2 寄与と見做される要件とその寄与分とは
家事従事型 
裁判所が認定する要件は厳しい。特別の貢献、無償性、継続性、専従性等を検討します。さらにその算定方法としては、業務に従事した者が通常得られたであろう給付額から生活費を控除し、年月を加算します。賃金センサスを参考にする場合もあります。
想像以上に低くなることは明白ですが、農業従事の場合には、相続財産の形成に貢献したと判断できる比率を計算根拠とする場合もあります。
金銭等出資型
お金を出す場合なのですが、特別な貢献でなければなりません。また金銭ですから具体的な金額は明白ですが、種々の条件を検討し、裁量割合などとして金額を算出します。
療養看護型
この類型でも計算ばかりで驚かれるでしょう。認定要件としては、療養看護の必要性、特別の貢献、無償性、継続性、専従性などが検討されます。介護保険の介護報酬基準を使うなど合理的な計算根拠を求めて決められます。交通事故の損害賠償請求事件を連想してしまいます。

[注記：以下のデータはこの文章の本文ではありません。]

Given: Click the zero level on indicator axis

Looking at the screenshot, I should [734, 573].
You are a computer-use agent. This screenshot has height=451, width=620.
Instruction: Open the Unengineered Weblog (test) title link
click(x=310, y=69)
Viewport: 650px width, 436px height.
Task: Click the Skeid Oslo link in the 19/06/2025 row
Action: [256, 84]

扶養型や?財産管理型も同じように検討できるのですが、本コラムでは長くなるので省きましょう。実際に相談にお出で下さい。
 
三 先に紹介した事例に関する補足
1 私が経験した家事従事型の事例においては、平成20年制定の中小企業経営承継円滑化法の利用をアドバイスしなければなりません。しかし、この制度を利用するには、事前に除外合意或いは固定合意をし、更に経済産業大臣の確認、家庭裁判所の許可等の手続が必要です。
 
2 同じく私の経験した夫の父を療養介護した妻の場合、相続人の夫が自己の寄与分として主張できるという判例があります。